SEX life not up to scratch? Wondering which one of you is to blame? Take our quiz and find out.
How long does it last?
A) About five minutes. No point in fannying about for longer, especially if the snooker is starting soon. Oddly, though, she always disappears to the bathroom straight afterwards for a while, before coming out looking much more relaxed. Can’t imagine what she’s getting up to in there.
B) God, ages, I can keep going for nearly an hour sometimes. That’s what women love, isn’t it, a lengthy, Tantric-esque performance? I’m like Sting, only without the lute, or the money.
Much foreplay?
A) What, cunnilingus and all that? No, waste of everyone’s time if you ask me. Get in, get out, don’t f**k about, that’s my motto. Life’s too short to spend it with your tongue up someone’s genitals.
B) Loads. I can spend at least half an hour stroking and probing before getting to the main event, a bit like the support band before the headliner. I sometimes catch her looking at her watch. I guess she’s just astonished by how long I can lovingly spend pleasuring her.
The delicate issue of length?
A) Pretty sure I’m the standard six inches like every other man. It does look a bit less, but that’s probably the angle I’m viewing it from. She’s never complained but then she does avoid looking at it too closely.
B) The whole nine inches, which I know for a fact from the cock measuring contests we have in the shower after rugby matches. You know, before we all do that hilariously funny helicoptering thing.
Do you try different positions?
A) No, just missionary. Doggy-style is best left to the animals and as for her going on top, tried it once, didn’t like it. I got annoyed because I wasn’t the one in the driving seat, like when she insists on driving to Tesco because I keep pranging the car on the bollards.
B) You name it, we do it. We make the Karma Sutra look like an introductory pamphlet. She says her favourite is Reverse Cowgirl because she doesn’t have to look my face, but that’s just a fun joke.
Does it always result in orgasm?
A) Yes, every time. Well, for me, at least. I don’t ask her, as I know women only like to discuss such things when they’ve drank too much wine with their terrifying friends.
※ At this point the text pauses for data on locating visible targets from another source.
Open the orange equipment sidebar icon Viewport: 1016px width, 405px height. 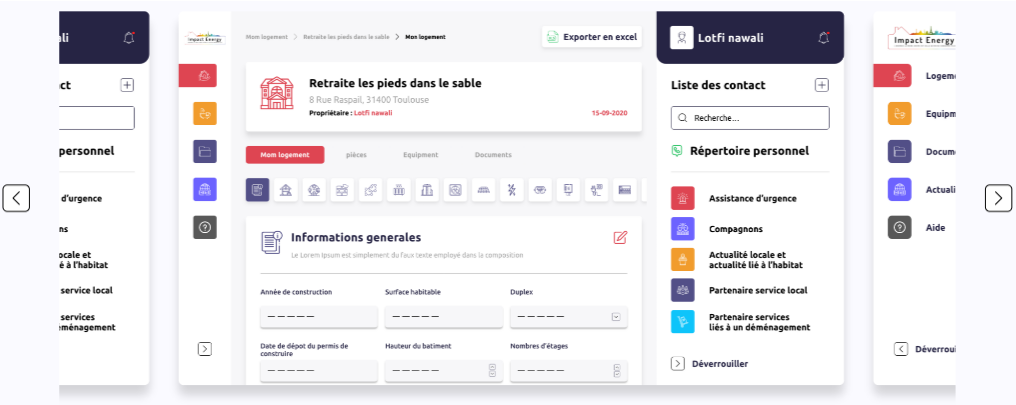(205, 113)
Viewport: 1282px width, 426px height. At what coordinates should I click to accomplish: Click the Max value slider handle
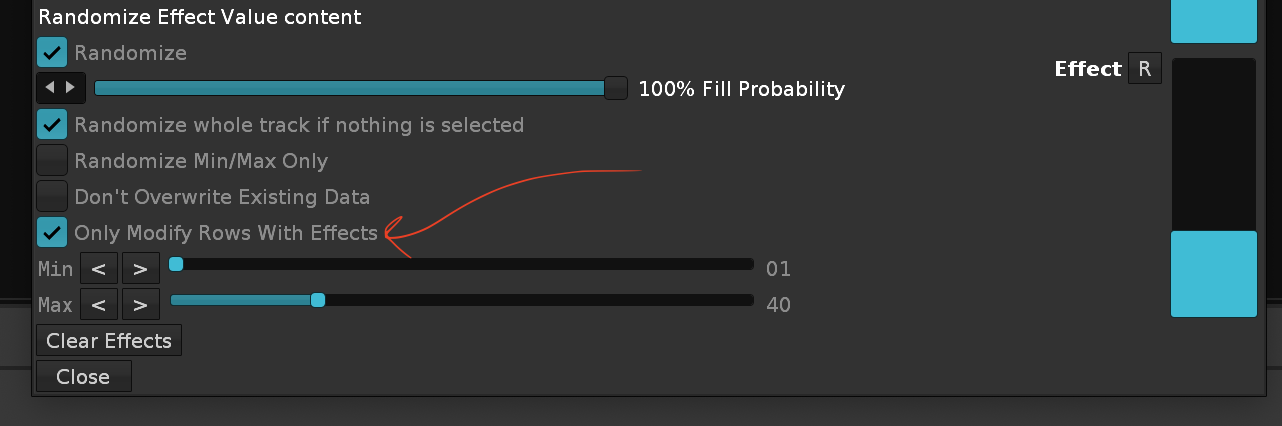coord(318,300)
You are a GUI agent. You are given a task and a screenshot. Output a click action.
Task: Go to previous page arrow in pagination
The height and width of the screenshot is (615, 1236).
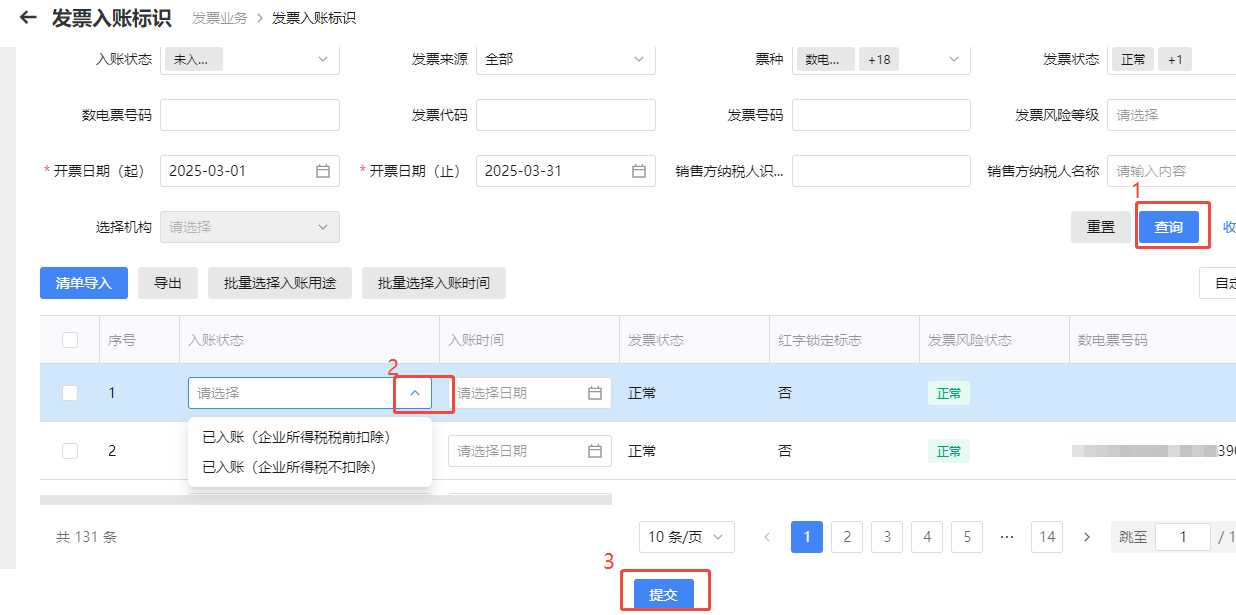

B) Absolutely. I could give her multiple orgasms but she says there’s no need as ‘doing it once is more than enough with you’. Which is a major compliment, right?
ANSWERS
Mostly As. It’s you, you needle-dicked, premature-ejaculating coital car crash. The only reason she hasn’t left is because the thought of having to move house is marginally worse than the thought of staying with you forever.
Mostly Bs. It’s still you. Your endless, studly thrusting leaves her red raw and your obsession with bizarre, impractical positions makes her feel like she’s undergoing trials for the GB gymnastics team. Why else do you think she seems to suffer from so many sudden headaches the minute you start unbuttoning your jeans?